'''

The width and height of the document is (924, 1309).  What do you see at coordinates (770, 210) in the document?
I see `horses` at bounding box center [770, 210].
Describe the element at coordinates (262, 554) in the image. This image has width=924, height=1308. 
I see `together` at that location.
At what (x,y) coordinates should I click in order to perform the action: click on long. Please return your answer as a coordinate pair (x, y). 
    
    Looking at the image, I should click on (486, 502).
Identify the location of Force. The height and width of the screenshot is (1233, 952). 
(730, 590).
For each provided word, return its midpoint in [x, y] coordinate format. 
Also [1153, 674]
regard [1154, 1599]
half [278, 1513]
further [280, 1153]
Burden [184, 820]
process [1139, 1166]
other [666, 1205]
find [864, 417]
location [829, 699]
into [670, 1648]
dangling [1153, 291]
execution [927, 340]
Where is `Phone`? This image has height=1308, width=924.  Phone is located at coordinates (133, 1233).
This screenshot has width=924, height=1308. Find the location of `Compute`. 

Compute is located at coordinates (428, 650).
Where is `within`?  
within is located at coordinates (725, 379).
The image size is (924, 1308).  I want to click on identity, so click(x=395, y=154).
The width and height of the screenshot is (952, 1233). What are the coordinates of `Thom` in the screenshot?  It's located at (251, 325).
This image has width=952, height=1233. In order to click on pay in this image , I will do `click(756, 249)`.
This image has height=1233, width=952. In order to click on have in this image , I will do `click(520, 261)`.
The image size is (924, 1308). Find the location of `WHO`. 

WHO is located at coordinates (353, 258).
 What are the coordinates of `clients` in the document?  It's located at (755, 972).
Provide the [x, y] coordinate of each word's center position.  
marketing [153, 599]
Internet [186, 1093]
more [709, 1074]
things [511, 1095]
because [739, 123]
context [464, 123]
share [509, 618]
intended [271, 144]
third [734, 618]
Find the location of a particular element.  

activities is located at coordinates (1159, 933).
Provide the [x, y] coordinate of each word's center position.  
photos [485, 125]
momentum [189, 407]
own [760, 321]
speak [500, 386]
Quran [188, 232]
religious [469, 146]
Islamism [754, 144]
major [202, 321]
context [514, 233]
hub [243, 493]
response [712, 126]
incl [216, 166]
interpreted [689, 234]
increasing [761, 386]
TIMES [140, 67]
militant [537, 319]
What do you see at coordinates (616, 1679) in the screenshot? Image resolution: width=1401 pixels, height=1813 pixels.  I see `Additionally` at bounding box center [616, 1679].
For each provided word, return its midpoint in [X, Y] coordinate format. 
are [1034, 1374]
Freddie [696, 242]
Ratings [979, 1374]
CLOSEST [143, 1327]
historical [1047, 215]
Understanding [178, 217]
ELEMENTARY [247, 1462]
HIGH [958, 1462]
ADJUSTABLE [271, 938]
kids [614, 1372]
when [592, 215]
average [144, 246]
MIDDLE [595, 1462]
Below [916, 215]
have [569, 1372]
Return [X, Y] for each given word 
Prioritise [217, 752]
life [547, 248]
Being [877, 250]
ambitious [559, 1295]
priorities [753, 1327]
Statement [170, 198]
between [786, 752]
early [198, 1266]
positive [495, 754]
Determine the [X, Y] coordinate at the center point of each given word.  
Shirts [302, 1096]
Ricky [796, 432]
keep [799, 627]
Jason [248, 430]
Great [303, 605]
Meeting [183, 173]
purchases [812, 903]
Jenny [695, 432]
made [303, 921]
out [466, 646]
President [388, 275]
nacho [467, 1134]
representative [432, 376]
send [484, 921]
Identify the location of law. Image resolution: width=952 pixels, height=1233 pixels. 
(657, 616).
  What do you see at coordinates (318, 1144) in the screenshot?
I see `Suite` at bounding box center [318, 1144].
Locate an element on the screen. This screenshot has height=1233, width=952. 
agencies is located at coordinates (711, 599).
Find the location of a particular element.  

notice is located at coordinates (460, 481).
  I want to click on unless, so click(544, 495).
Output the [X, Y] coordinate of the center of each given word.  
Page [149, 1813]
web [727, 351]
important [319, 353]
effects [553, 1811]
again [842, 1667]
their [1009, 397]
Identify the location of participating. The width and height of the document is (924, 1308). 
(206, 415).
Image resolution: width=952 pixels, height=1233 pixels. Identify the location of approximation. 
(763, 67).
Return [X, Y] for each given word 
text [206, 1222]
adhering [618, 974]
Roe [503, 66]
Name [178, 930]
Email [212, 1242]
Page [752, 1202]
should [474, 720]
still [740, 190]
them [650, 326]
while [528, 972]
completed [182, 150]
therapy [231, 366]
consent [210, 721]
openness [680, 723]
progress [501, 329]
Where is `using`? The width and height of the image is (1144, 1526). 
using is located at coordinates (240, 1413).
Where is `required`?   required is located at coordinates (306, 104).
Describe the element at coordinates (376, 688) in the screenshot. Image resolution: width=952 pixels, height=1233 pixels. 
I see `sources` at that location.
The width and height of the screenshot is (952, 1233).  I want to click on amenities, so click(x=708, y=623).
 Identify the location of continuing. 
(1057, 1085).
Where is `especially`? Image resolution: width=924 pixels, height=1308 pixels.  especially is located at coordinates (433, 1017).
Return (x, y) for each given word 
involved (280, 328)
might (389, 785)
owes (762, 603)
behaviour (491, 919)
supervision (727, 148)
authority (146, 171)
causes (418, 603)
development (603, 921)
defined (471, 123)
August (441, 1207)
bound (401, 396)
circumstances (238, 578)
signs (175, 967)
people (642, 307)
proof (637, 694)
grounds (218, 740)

'''

Reproduce the listing above word for word, from its first line through the line containing "execution [927, 340]", with that line included.

The width and height of the document is (924, 1309).  What do you see at coordinates (770, 210) in the document?
I see `horses` at bounding box center [770, 210].
Describe the element at coordinates (262, 554) in the image. This image has width=924, height=1308. 
I see `together` at that location.
At what (x,y) coordinates should I click in order to perform the action: click on long. Please return your answer as a coordinate pair (x, y). 
    
    Looking at the image, I should click on (486, 502).
Identify the location of Force. The height and width of the screenshot is (1233, 952). 
(730, 590).
For each provided word, return its midpoint in [x, y] coordinate format. 
Also [1153, 674]
regard [1154, 1599]
half [278, 1513]
further [280, 1153]
Burden [184, 820]
process [1139, 1166]
other [666, 1205]
find [864, 417]
location [829, 699]
into [670, 1648]
dangling [1153, 291]
execution [927, 340]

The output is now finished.